Written By Gerson Freitas Jr.
Minerva SA, South America’s top beef exporter, agreed to buy some assets from rival Marfrig Global Foods SA for 7.5 billion reais ($1.5 billion).
The assets, in Brazil, Argentina, Uruguay and Chile, will boost the company’s cattle slaughtering capacity by 44%, Minerva said in a statement Monday. A down payment of 1.5 billion reais has been made, and JPMorgan Chase & Co. has committed to providing financing for the rest of the transaction, the company added.
The deal comes at a time when Minerva is outperforming its more diversified rivals, including Marfrig and JBS SA, which have been hit by a number of setbacks including high grain prices and a glut of chicken and pork. The Sao Paulo-based company also has benefited from growing cattle supplies in South America when the US struggles with the tightest inventories in almost a decade.
Minerva said its two main shareholders — the family holding VDQ Holdings SA and the Saudi Agricultural and Livestock Investment Co. — already have committed to approving the deal. The acquisition “uniquely complements the existing operations of the group in South America, maximizing commercial opportunities and operational synergies,” the company said.
Marfrig, which is controlled by its founder Marcos Molina, is seeking to streamline its operations after its acquisition of a majority stake in chicken and processed-food giant BRF SA two years ago. The transaction with Minerva is aligned with its strategy of “focusing on the production of branded beef and higher value-added products,” Marfrig said in a separate statement.

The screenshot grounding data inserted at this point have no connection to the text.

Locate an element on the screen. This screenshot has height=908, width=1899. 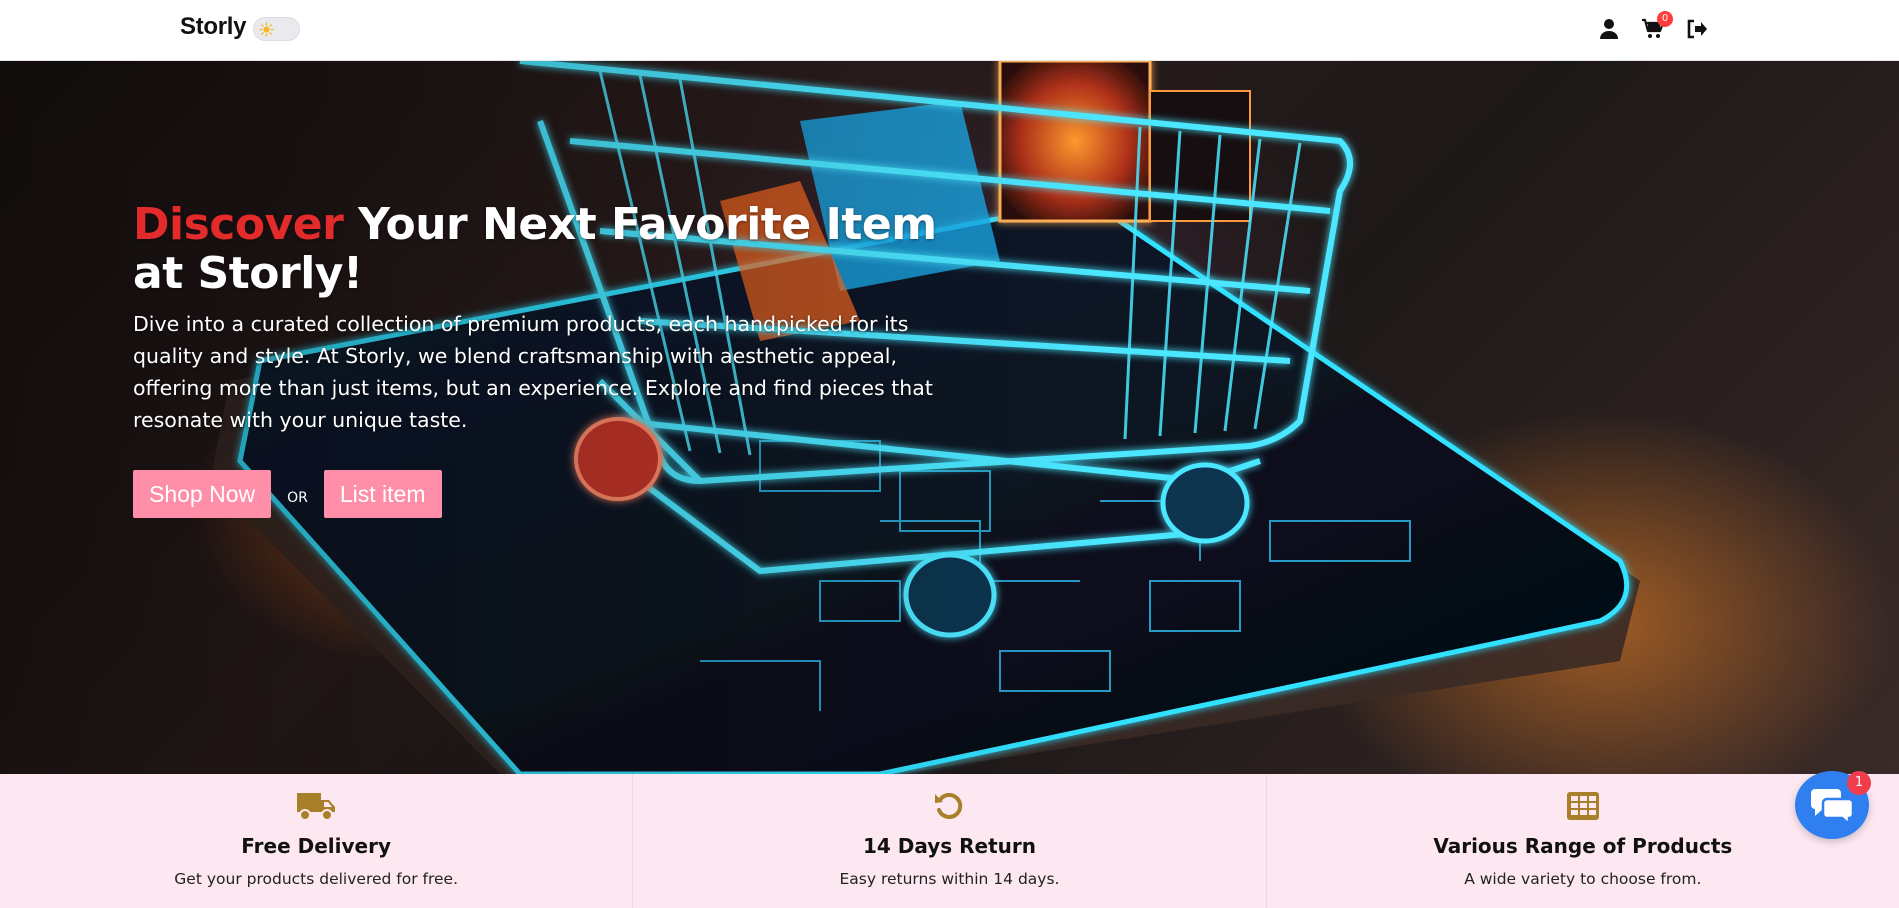
feature-text: A wide variety to choose from. is located at coordinates (1583, 879).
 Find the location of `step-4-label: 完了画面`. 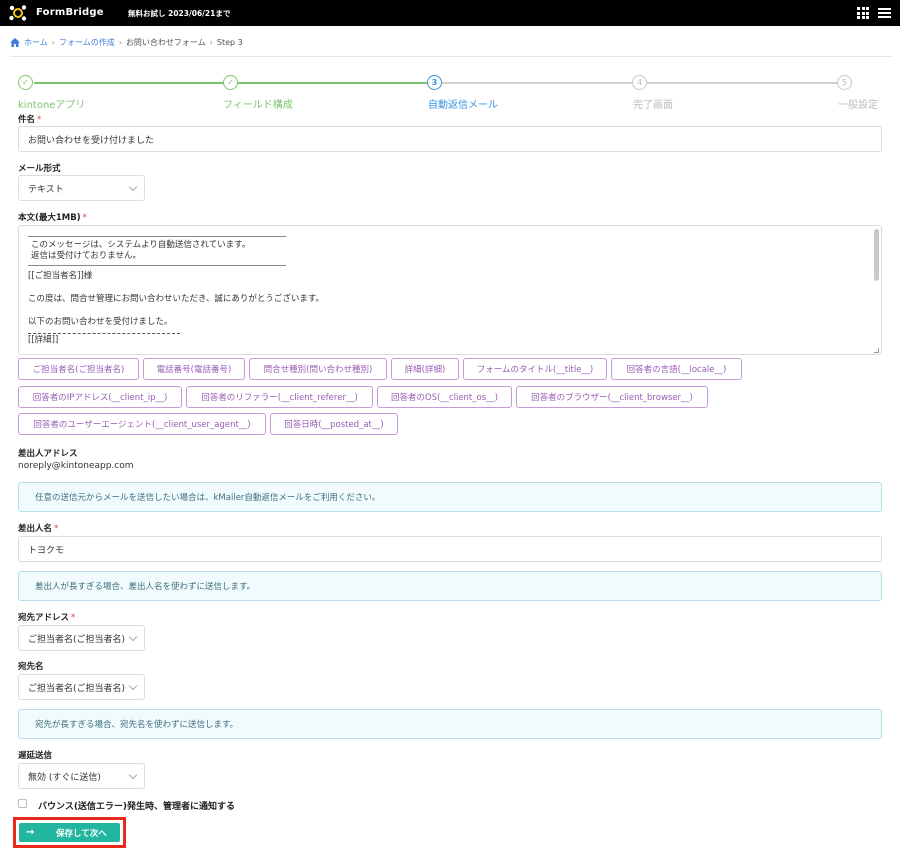

step-4-label: 完了画面 is located at coordinates (653, 104).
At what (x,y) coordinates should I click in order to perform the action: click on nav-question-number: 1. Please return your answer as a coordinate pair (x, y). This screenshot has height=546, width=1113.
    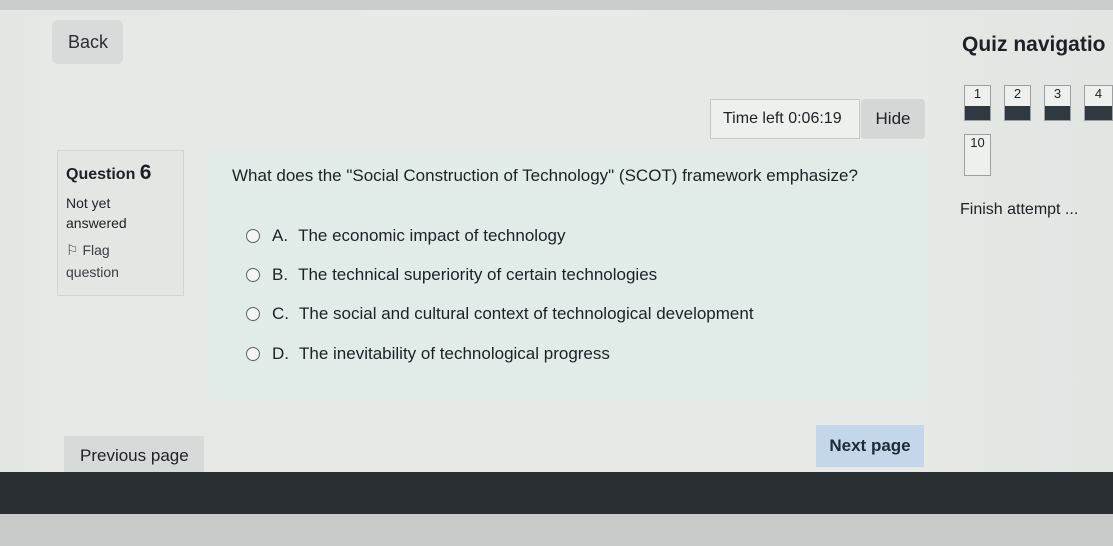
    Looking at the image, I should click on (978, 94).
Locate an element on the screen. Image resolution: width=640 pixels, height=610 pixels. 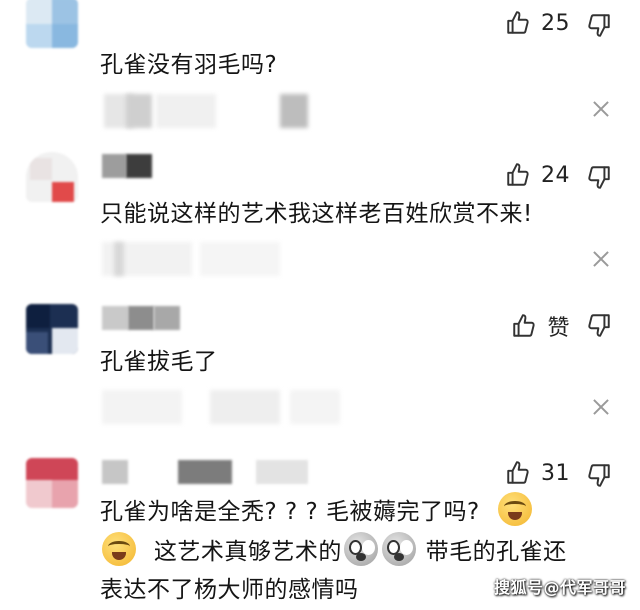
comment-text-line-1: 孔雀为啥是全秃? ? ? 毛被薅完了吗? is located at coordinates (317, 512).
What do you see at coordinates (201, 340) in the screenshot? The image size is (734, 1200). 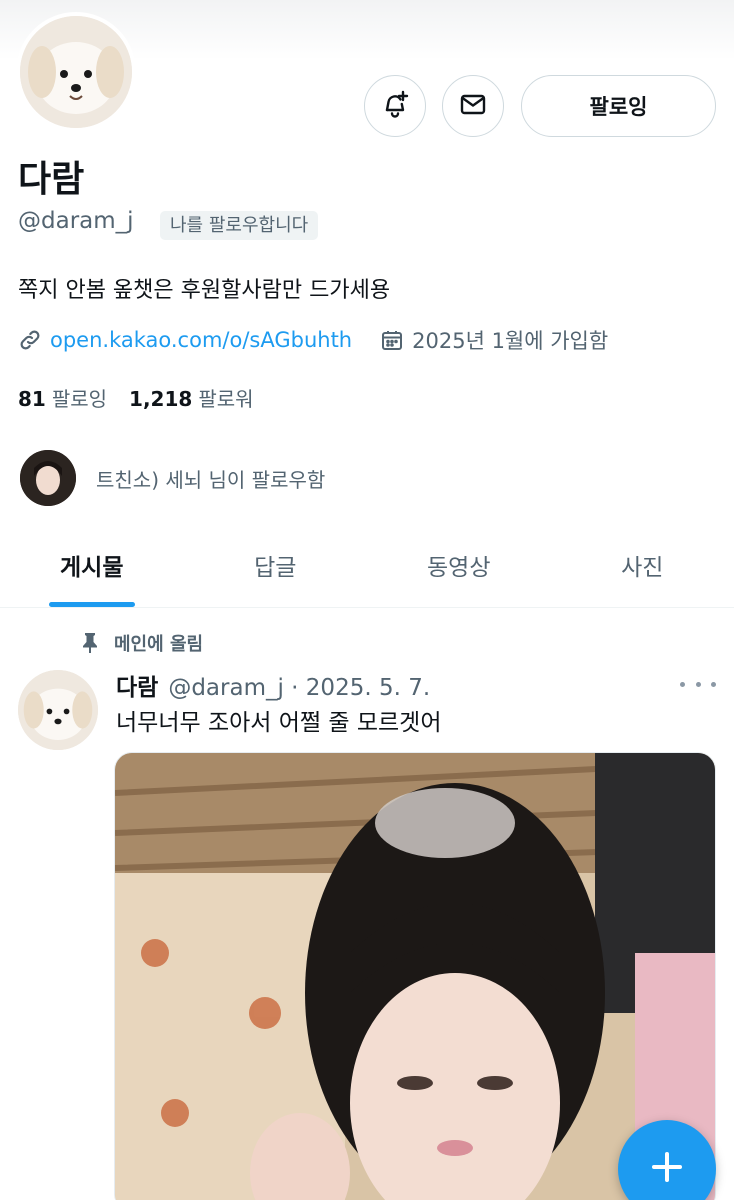 I see `profile-link: open.kakao.com/o/sAGbuhth` at bounding box center [201, 340].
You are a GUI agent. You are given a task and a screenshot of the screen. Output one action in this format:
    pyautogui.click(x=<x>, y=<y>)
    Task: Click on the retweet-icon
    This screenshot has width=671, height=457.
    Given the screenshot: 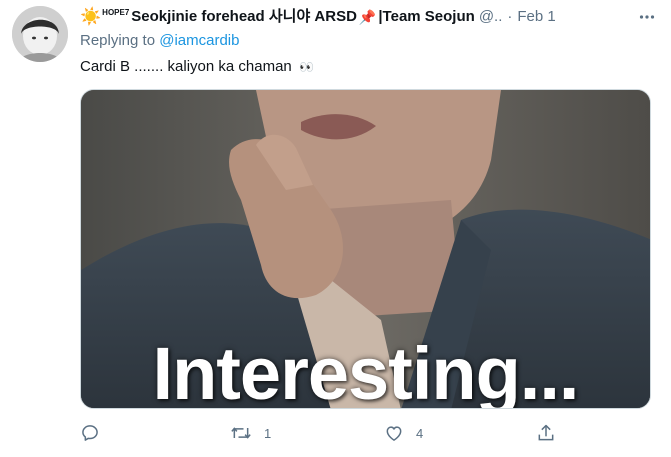 What is the action you would take?
    pyautogui.click(x=241, y=433)
    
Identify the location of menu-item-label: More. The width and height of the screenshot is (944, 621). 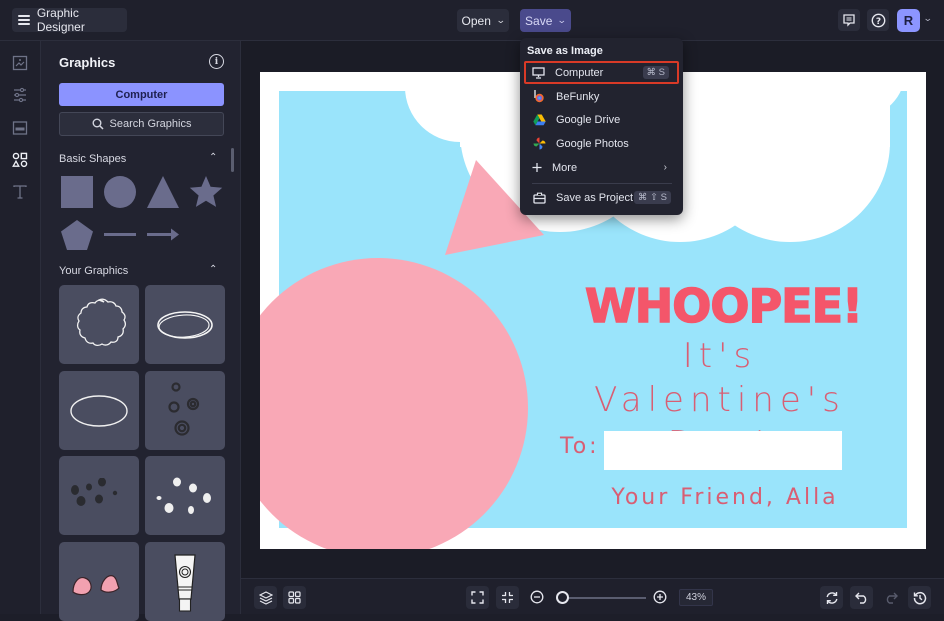
(565, 168).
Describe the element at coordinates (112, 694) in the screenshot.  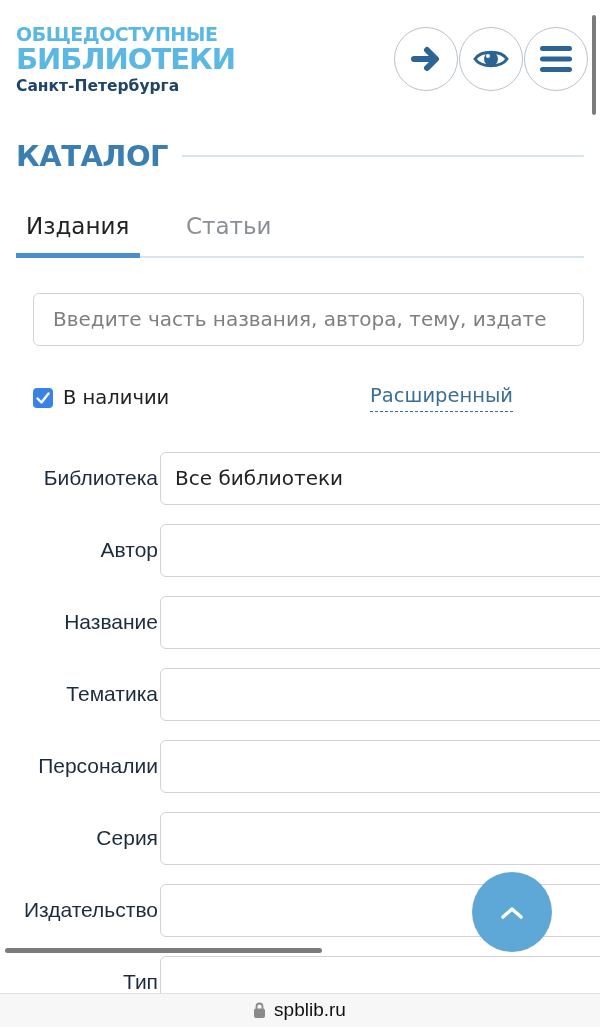
I see `field-label: Тематика` at that location.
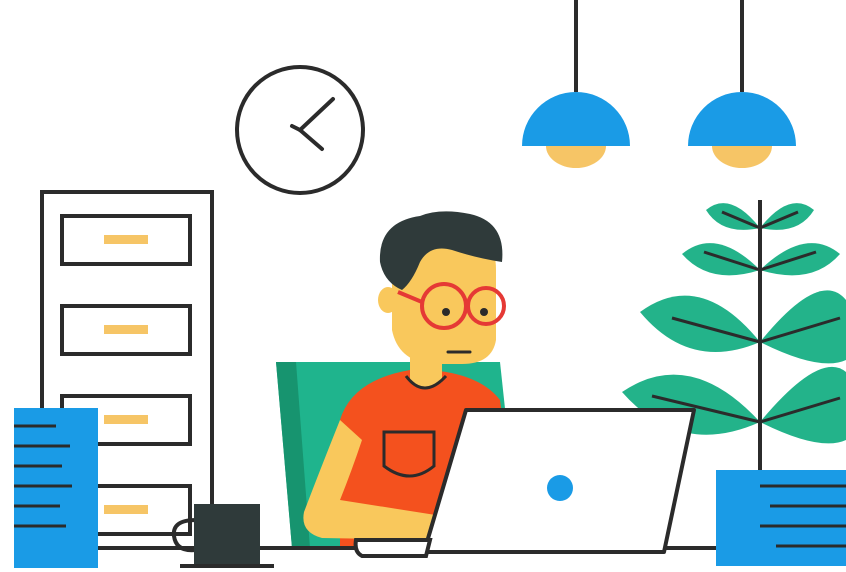 The image size is (846, 572). I want to click on person-ear, so click(388, 300).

The deal will reduce the number of Marfrig’s cattle slaughtering plants in South America to four from 17, with revenues in the region set to decline by 43% to 15.8 billion reais, according to a company presentation. Meanwhile, the company expects to see higher margins as more of its sales will be tied to higher-added volume products. The meat producer remains in control of U.S. beef producer National Beef Inc.